Das ist schon starker Tobak. In scharfer Form hat Bayern-Präsident Uli Hoeneß seinen Trainer Louis van Gaal kritisiert. Bei "Sky90" erklärte Hoeneß: "Bei Bayern München muss man immer mit Druck leben. Ich weiß nicht, ob er dies einsieht. Es ist schwierig mit ihm zu reden, weil er die Meinung anderer Leute nicht akzeptiert. Ich habe mit ihm nicht mehr viel zu besprechen."

Es sei ähnlich wie bei Felix Magath. "Ein Fußball-Verein heutzutage darf keine One-Man-Show sein."

Hoeneß ist auch mit der Arbeit von van Gaal nicht einverstanden.

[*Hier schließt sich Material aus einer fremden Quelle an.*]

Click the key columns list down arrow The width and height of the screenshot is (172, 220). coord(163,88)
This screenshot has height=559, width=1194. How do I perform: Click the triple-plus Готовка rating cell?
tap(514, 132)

Er erklärte bei "Sky90": "Die Spieler aus der zweiten Reihe, die nicht bei der WM waren, hat man zu lange nicht stark gemacht. Man hätte deren Selbstvertrauen steigern können. Der Vorstand hat gesagt: Jetzt ist genug. Jetzt sind sie da und helfen uns, die Kohlen aus dem Feuer zu ziehen. Alle 20 Spieler, die wir haben, müssen bei Laune gehalten werden." Da sei dem einen oder anderen Unrecht geschehen. "Er wird die Kritik aufnehmen, aber nicht annehmen."